As the results of the US election sink in and Europe braces for key national votes in the Netherlands, France, and Germany – polls that could potentially end with Geert Wilders’ Party for Freedom and Marine Le Pen’s Front National victorious, and a reshuffling of the governing coalition in Berlin – liberals have been doing some deep soul searching. But it’s not their own souls they’re examining. In the hopes of stemming further losses, they’re trying to dissect the motivations of their opponents to see what, if anything, they could do to bring populist voters back into the fold. These barbarians at the gate – what do they want?
And therein lies the problem: They may not really want anything, at least not in terms of policy. Polls show that overwhelming numbers of right wing populist voters – whether they’re voting for Brexit, Trump, Alternative für Deutschland (AfD), or Marine Le Pen – are simply unhappy with the general direction their country is heading in in a variety of areas, and are wiling to vote for any leader who promises dramatic change.
Take Brexit voters in the United Kingdom. There were a host of reasons for Britons to vote to leave the European Union, from frustration with having to pay into the EU budget to the UK’s traditional ambivalence towards mainland Europe and a desire to regain regulatory sovereignty – not to mention David Cameron’s clumsy politicking in Brussels. But towards the end of the campaign, the defining issue became immigration. It has been, after all, the most visible sign of change in Europe and the US, and it seems that change itself has stirred up discontent.
As far back as late 2014, UKIP voters were already unhappy with the direction British society was taking. According to a poll from the survey institute YouGov, 61 percent of Tories felt positive about prospects for British people over the next few years, as did 55 percent of Liberal Democrats and 33 percent of Labor voters; among UKIP voters, only 19 were optimistic. Conversely, when asked if they would like to “turn the clock back to the way Britain was 20-30 years ago,” roughly a third of the Tories, Lib Dem, and Labor voters said yes – compared to 68 percent among UKIP.
The same year, the German Marshall Fund’s Transatlantic Trends survey asked Britons who thought EU membership was generally bad for their country why they felt that way. A 34 percent plurality said there was “too much authority in the European Union,” while 25 percent said it had “undermined British culture” – with both answers beating “the European Union has harmed our country’s economy” at 20 percent. In a survey published by Ipsos MORI this past January, 36 percent in Great Britain said they felt like strangers in their own country.
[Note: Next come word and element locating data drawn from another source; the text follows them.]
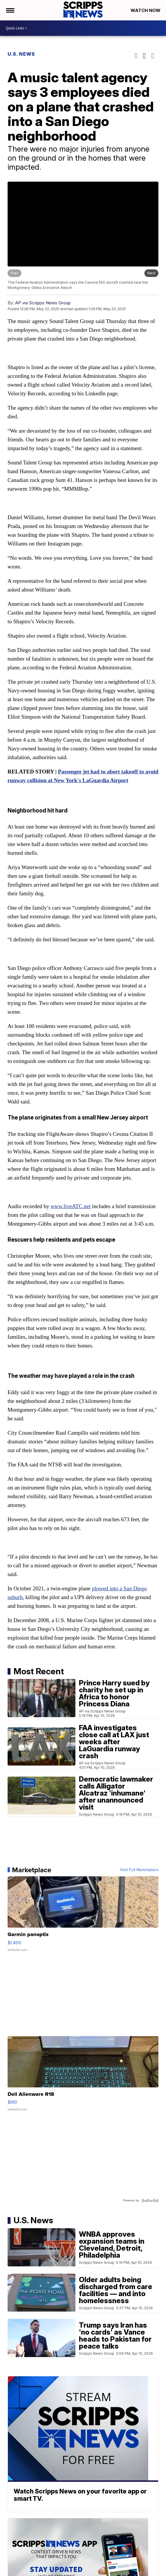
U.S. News (21, 54)
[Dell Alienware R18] (83, 2076)
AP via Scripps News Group (43, 303)
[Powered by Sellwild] (149, 2200)
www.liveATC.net (71, 1206)
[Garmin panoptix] (83, 1916)
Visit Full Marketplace (139, 1870)
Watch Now (146, 10)
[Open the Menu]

Brexit voters didn’t just want to go back to sovereignty – they wanted to go back in time.
The same pattern emerges among Trump voters in the United States. A Pew poll conducted just before the election showed a country sharply divided between optimists and pessimists. Two thirds of Clinton voters said the economy had gotten better over the past eight years, and 60 percent said the “job situation” has improved as well. Seven out of ten Trump voters, on the other hand, said both had gotten worse – and between 70 and 90 percent said the same of “security from terrorism,” crime, America’s standing in the world, immigration, and race relations. Many have ascribed Trump’s victory to working class economic woes, but Trump voters were just as likely to cite drug addition as one of the country’s biggest problems (62 percent), as well as “job opportunities for working-class Americans” (63 percent), and they were far more likely to be worried about illegal immigration and terrorism. They were not nearly as worried about income inequality either (33 percent). Seventy-two percent of Trump voters would describe themselves as “traditional”; the same percentage thought of themselves as “typical” Americans. In the same Ipsos poll, 45 percent of Americans feel like strangers in their own country.
So how does this bode for France? Well, not terribly well.
According to the Ipsos MORI survey, the French are more likely to say immigration should be stopped (40 percent) than are the Americans and British (38 percent and 31 percent, respectively). Forty percent feel like strangers in their own country; 77 percent had little confidence in their government, and 65 percent had little confidence in national institutions. The same survey showed that the French are open to some pretty alarming options: 59 percent would be willing to give up basic civil rights to stop terrorism.
With so much desire for change, it would be no wonder if the French wanted a strong leader to take charge – and sure enough, a poll released by Le Figaro on February 6 showed that 80 percent of French want a leader who “is ready to change the rules of the game,” twice as many as said the same in the United States.
To regain voters like these, mainstream politicians may be better off offering a time machine than a platform.